Return the lines of the listing exactly as they appear, from the line with "Open the Firefox hamburger menu" to the line with "Click the Геоинформационный", both included.

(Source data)
++++++++++

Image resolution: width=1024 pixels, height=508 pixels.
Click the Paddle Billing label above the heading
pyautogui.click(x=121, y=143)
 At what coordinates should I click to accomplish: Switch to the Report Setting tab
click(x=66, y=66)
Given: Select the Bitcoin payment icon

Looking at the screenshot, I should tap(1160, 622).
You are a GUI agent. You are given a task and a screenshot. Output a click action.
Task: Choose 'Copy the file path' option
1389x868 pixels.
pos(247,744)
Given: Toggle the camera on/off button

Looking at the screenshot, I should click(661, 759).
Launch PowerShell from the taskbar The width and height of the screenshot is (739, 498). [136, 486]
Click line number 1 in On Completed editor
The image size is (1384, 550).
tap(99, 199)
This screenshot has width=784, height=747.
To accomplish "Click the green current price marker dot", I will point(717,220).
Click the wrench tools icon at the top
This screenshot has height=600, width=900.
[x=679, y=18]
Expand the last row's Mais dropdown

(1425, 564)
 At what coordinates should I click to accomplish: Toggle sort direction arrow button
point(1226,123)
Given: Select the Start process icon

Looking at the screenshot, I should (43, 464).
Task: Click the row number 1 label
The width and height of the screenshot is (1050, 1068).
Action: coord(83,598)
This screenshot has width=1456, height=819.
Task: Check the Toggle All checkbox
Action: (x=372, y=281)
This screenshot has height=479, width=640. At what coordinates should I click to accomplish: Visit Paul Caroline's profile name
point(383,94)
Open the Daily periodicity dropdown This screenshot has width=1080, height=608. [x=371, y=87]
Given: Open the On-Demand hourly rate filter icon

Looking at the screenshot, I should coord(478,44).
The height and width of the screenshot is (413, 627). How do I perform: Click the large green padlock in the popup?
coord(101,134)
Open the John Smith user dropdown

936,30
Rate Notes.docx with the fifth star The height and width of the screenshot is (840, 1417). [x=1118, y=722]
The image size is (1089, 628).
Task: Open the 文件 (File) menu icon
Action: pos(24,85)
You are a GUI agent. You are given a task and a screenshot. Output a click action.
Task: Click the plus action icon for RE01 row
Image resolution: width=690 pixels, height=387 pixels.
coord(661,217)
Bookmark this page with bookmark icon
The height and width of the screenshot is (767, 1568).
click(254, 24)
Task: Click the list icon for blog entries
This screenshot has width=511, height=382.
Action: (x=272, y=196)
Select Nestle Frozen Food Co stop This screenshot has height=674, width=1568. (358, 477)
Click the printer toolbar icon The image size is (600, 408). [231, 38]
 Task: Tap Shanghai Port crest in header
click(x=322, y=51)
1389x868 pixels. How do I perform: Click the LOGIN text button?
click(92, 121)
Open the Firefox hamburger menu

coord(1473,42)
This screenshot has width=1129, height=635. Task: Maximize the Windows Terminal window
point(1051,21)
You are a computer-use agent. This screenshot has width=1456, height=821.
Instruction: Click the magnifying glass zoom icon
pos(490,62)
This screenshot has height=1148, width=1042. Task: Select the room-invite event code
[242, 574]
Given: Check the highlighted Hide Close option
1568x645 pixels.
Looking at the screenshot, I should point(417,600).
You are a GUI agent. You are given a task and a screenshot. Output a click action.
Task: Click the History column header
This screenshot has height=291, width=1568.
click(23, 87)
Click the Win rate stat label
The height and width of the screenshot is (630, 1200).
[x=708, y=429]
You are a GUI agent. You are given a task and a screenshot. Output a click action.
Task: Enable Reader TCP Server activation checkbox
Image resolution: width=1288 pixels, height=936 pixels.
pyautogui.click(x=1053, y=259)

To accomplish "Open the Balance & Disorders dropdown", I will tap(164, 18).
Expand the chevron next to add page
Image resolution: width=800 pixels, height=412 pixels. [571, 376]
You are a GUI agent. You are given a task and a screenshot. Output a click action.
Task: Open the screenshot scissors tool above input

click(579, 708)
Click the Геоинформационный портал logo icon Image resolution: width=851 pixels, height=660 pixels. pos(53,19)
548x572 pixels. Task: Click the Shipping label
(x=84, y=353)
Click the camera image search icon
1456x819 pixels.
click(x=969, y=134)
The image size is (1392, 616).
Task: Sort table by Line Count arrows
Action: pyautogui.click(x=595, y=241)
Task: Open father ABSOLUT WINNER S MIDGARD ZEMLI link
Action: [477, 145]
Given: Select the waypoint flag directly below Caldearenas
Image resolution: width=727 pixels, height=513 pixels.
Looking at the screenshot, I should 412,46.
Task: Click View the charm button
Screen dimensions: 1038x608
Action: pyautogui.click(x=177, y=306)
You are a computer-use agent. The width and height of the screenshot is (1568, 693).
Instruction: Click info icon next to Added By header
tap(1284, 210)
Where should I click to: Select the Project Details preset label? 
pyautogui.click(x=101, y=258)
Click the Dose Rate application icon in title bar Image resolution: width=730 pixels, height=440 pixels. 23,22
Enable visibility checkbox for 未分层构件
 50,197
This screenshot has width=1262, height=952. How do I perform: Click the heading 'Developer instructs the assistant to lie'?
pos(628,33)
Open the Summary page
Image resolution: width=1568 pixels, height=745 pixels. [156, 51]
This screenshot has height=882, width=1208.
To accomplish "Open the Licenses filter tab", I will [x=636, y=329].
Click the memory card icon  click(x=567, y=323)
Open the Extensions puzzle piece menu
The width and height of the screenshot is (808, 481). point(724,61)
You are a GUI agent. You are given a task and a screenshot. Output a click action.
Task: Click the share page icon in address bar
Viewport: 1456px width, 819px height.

++++++++++

### Worked answer
Open the Firefox hamburger menu

coord(1473,42)
This screenshot has width=1129, height=635. Task: Maximize the Windows Terminal window
point(1051,21)
You are a computer-use agent. This screenshot has width=1456, height=821.
Instruction: Click the magnifying glass zoom icon
pos(490,62)
This screenshot has height=1148, width=1042. Task: Select the room-invite event code
[242, 574]
Given: Check the highlighted Hide Close option
1568x645 pixels.
Looking at the screenshot, I should point(417,600).
You are a GUI agent. You are given a task and a screenshot. Output a click action.
Task: Click the History column header
This screenshot has height=291, width=1568.
click(23, 87)
Click the Win rate stat label
The height and width of the screenshot is (630, 1200).
[x=708, y=429]
You are a GUI agent. You are given a task and a screenshot. Output a click action.
Task: Enable Reader TCP Server activation checkbox
Image resolution: width=1288 pixels, height=936 pixels.
pyautogui.click(x=1053, y=259)

To accomplish "Open the Balance & Disorders dropdown", I will tap(164, 18).
Expand the chevron next to add page
Image resolution: width=800 pixels, height=412 pixels. [571, 376]
You are a GUI agent. You are given a task and a screenshot. Output a click action.
Task: Open the screenshot scissors tool above input

click(579, 708)
Click the Геоинформационный портал logo icon Image resolution: width=851 pixels, height=660 pixels. pos(53,19)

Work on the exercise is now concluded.